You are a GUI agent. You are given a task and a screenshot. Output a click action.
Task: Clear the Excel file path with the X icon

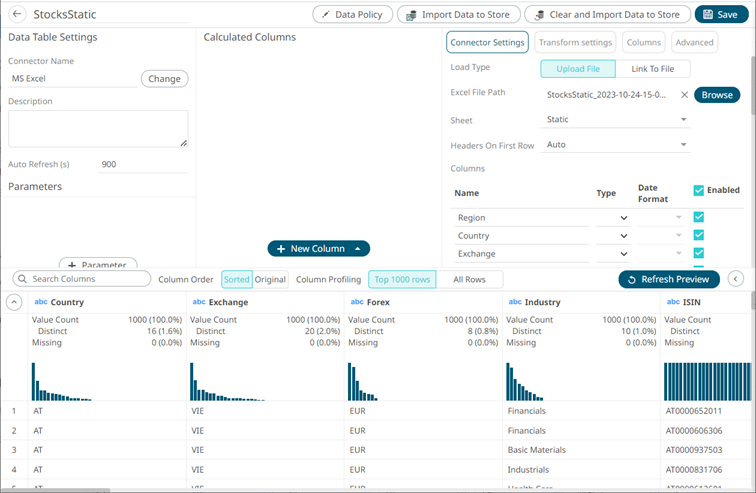click(x=684, y=95)
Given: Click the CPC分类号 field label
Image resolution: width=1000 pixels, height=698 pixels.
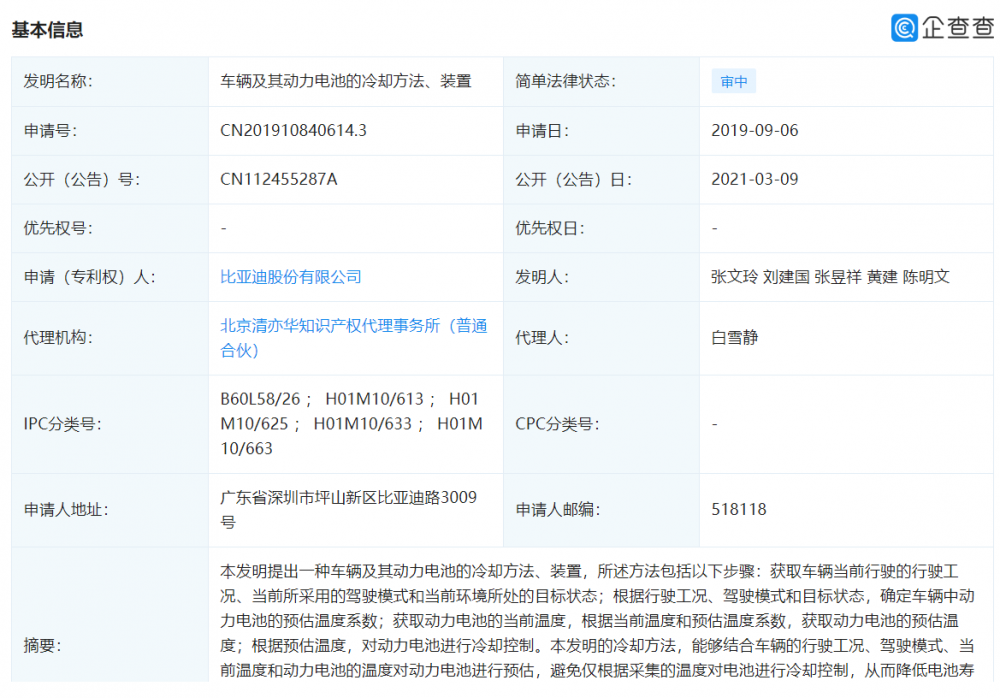Looking at the screenshot, I should (x=557, y=424).
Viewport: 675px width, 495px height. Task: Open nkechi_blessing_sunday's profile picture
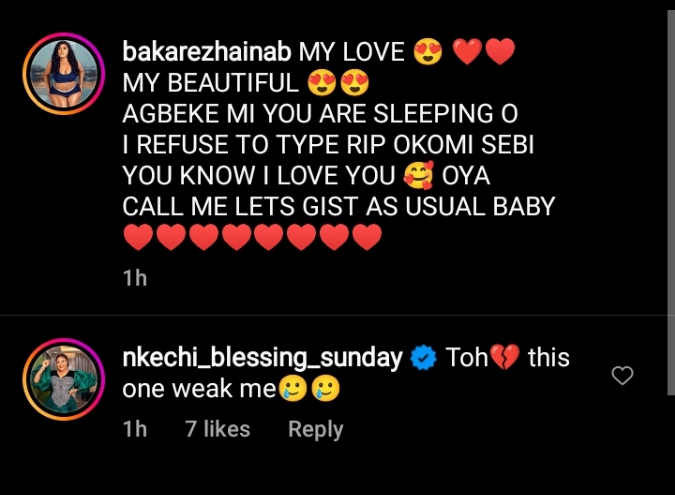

» **Instructions for the task**: Please write out the material from the line containing "Given: Click the CPC分类号 field label" to its final line, both inclusive, exactly as it appears; pictures are not part of the copy.

» **Answer section**:
Given: Click the CPC分类号 field label
Image resolution: width=1000 pixels, height=698 pixels.
Looking at the screenshot, I should (x=557, y=424).
Viewport: 675px width, 495px height. Task: Open nkechi_blessing_sunday's profile picture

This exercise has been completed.